- _REQUIREMENT_: Please copy every line of the records below that holds the word "Instagram".

- _EXTRACTED RECORDS_:
☆ ☆ ☆ ☆
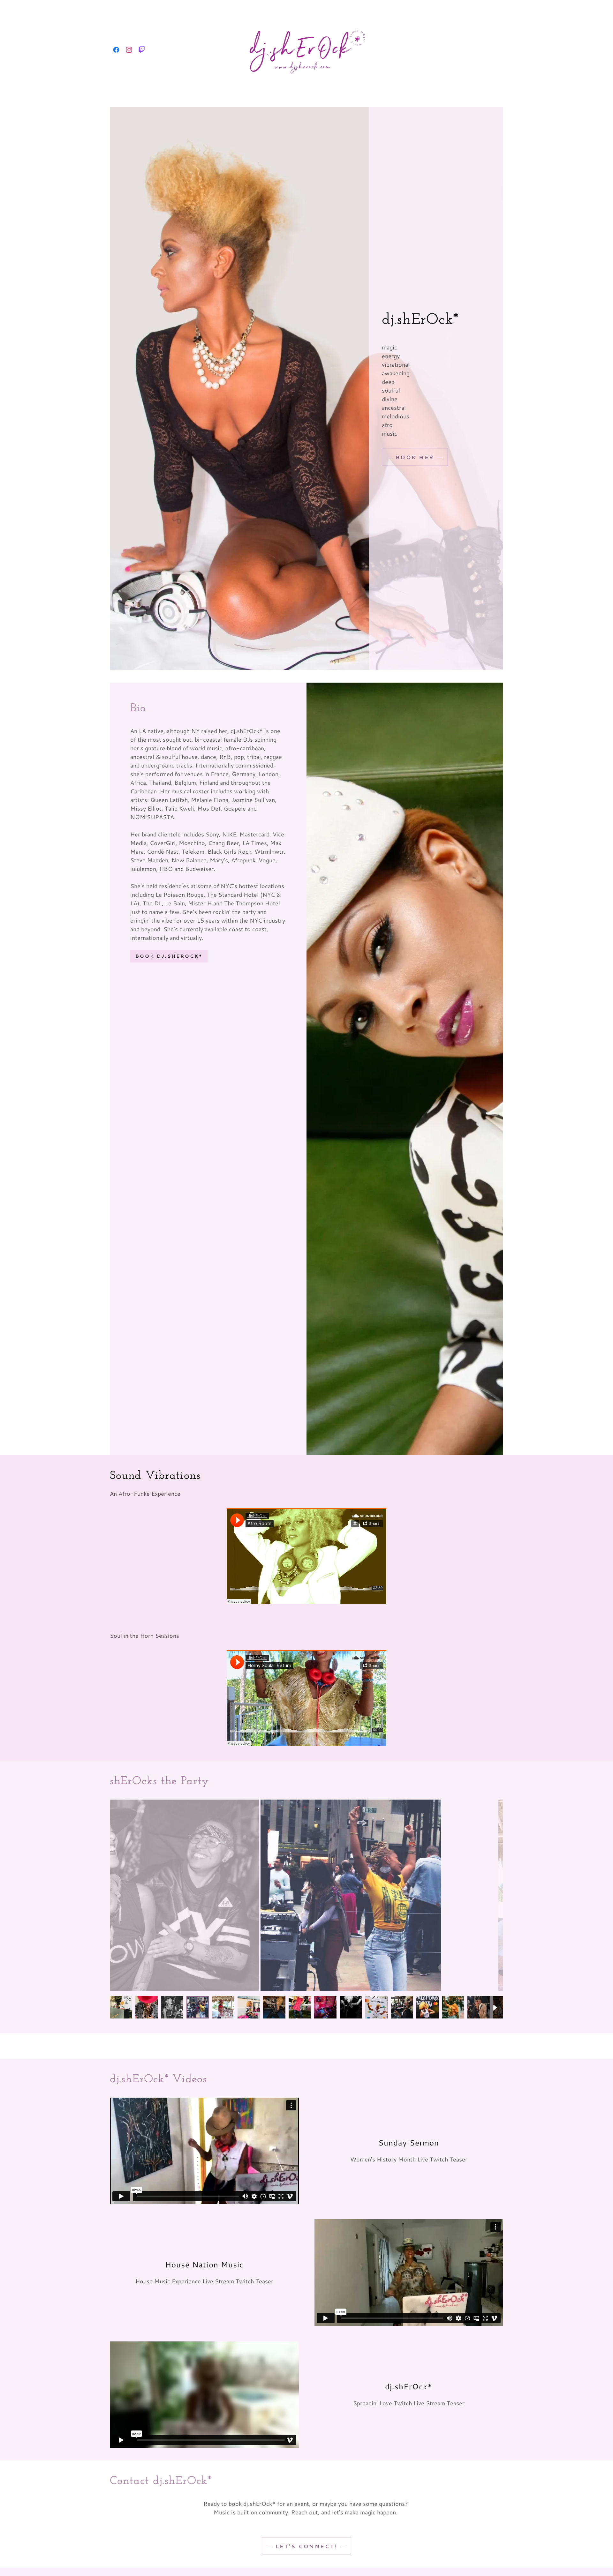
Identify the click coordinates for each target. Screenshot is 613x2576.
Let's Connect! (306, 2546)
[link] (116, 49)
☆ ☆ ☆ ☆
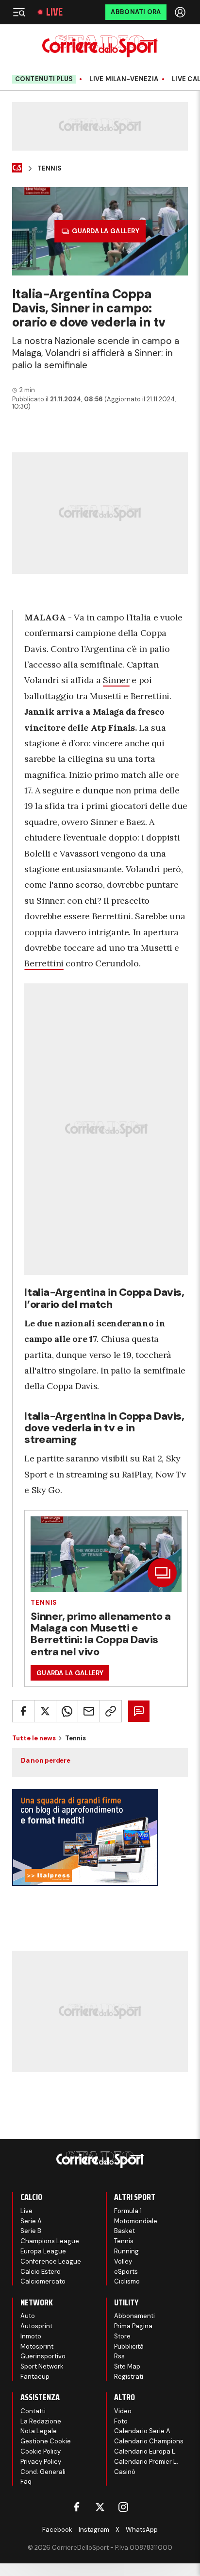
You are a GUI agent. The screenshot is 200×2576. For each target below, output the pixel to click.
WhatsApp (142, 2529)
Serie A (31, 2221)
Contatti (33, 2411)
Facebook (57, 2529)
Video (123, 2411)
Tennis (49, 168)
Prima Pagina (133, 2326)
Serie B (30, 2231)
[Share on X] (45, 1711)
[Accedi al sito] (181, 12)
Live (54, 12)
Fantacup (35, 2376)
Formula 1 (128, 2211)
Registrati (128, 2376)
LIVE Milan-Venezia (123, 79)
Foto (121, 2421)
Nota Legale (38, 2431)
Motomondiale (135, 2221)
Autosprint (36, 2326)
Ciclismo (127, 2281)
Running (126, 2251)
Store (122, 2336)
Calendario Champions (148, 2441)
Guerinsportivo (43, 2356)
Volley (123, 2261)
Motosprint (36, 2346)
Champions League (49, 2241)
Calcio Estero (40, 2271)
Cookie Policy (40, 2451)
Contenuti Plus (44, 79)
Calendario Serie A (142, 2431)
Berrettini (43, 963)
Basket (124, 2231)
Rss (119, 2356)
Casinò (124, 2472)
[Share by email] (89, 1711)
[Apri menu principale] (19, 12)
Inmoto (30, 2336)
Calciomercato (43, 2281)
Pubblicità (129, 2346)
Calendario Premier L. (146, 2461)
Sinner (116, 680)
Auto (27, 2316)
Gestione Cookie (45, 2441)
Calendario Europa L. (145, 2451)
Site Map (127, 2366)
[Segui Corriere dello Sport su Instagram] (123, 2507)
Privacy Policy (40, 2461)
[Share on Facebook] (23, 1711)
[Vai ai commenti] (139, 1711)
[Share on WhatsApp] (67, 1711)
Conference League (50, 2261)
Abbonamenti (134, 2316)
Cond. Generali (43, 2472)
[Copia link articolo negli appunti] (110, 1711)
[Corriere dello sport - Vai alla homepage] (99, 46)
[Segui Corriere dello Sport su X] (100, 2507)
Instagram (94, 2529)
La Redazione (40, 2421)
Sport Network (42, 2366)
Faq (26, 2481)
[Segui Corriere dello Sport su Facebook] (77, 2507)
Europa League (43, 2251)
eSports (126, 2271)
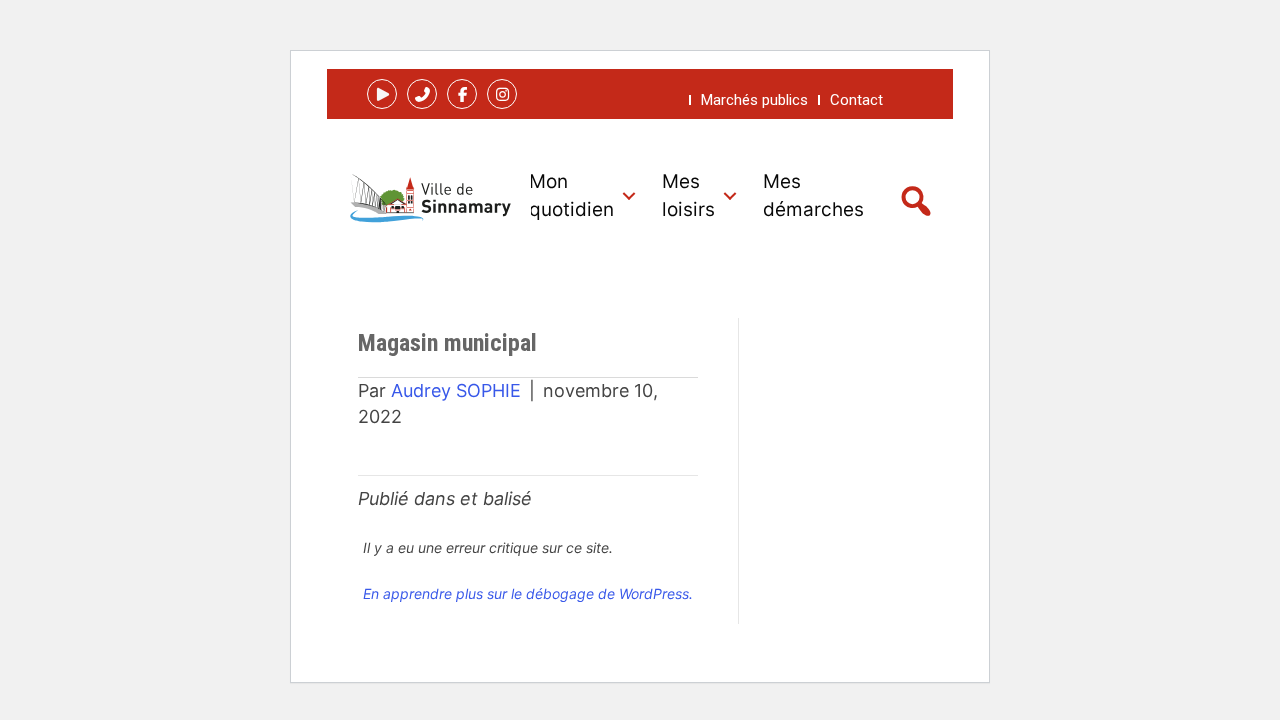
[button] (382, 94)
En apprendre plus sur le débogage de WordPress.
☆ ☆ ☆ ☆
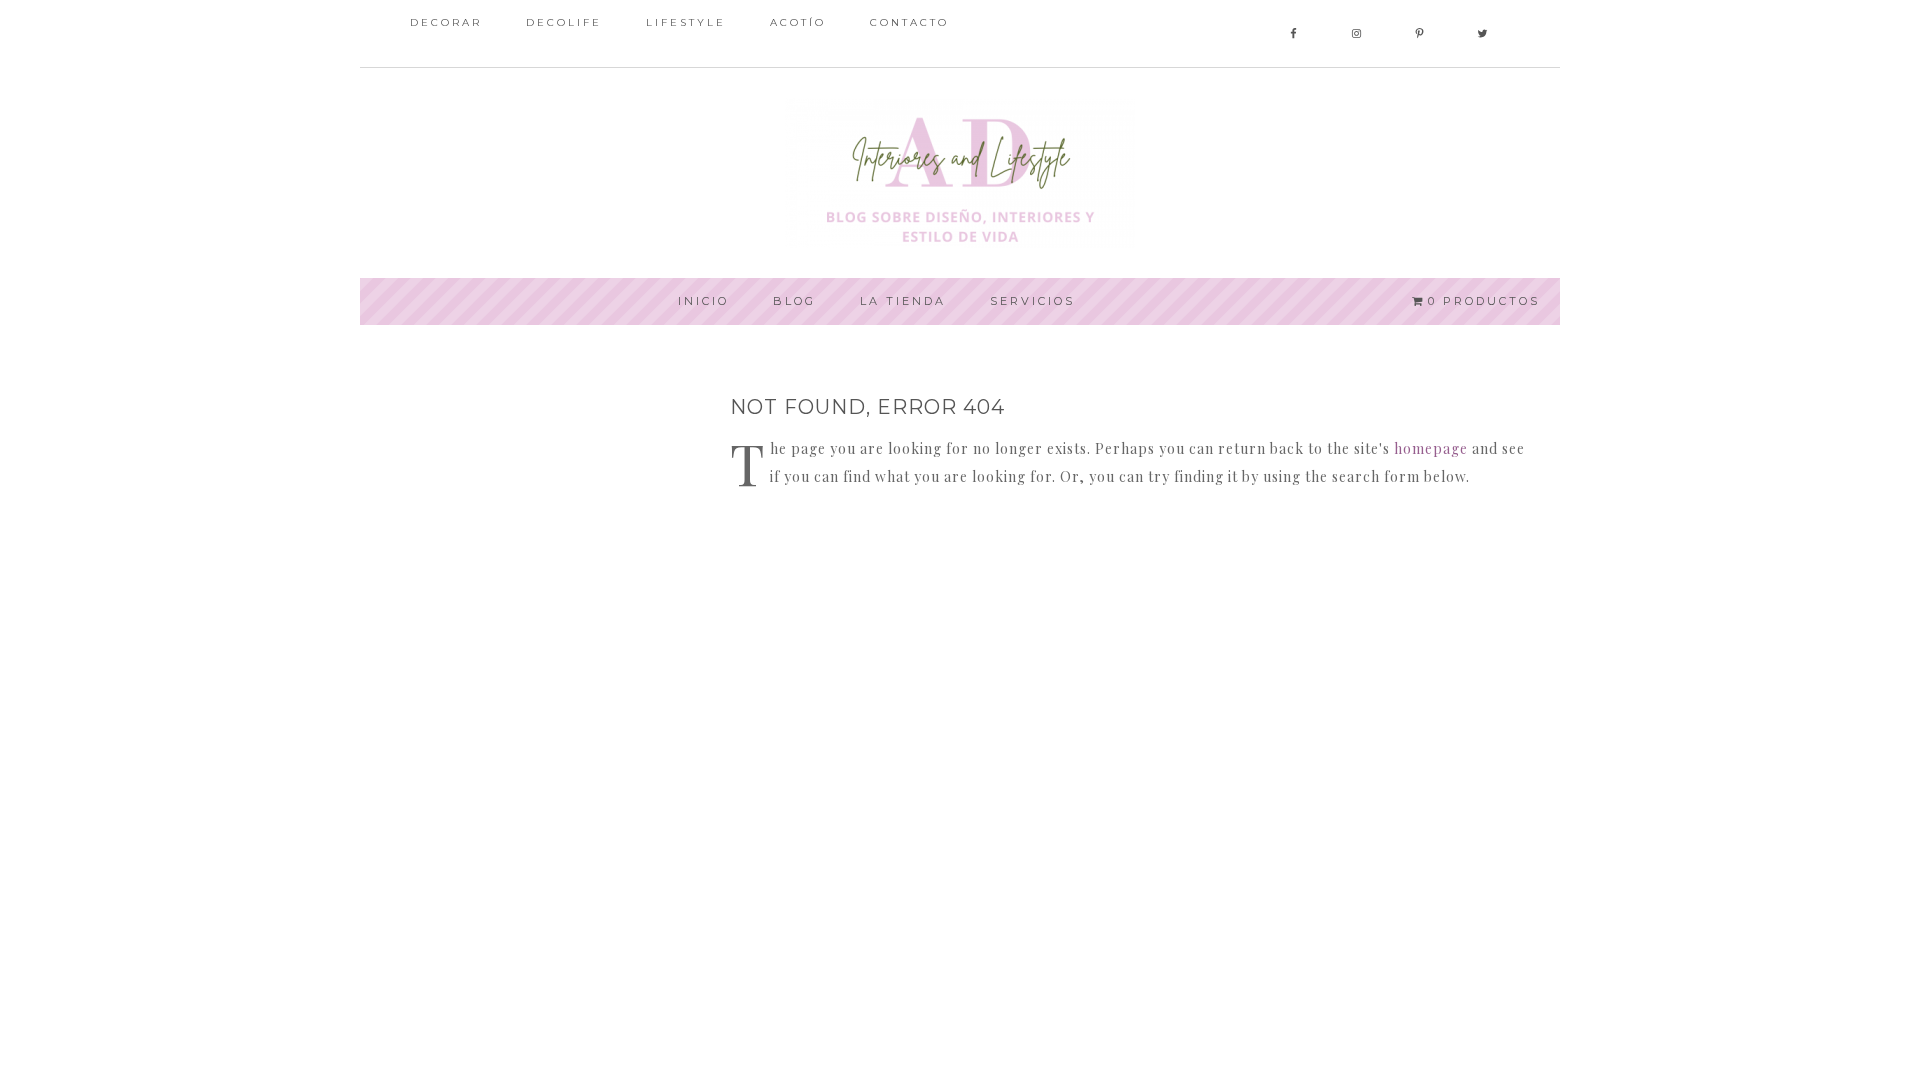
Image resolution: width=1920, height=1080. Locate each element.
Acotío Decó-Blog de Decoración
☆ ☆ ☆ ☆
- _ANSWER BOX_:
[Segui Corriere dello Sport su Instagram] (123, 2507)
Instagram (94, 2529)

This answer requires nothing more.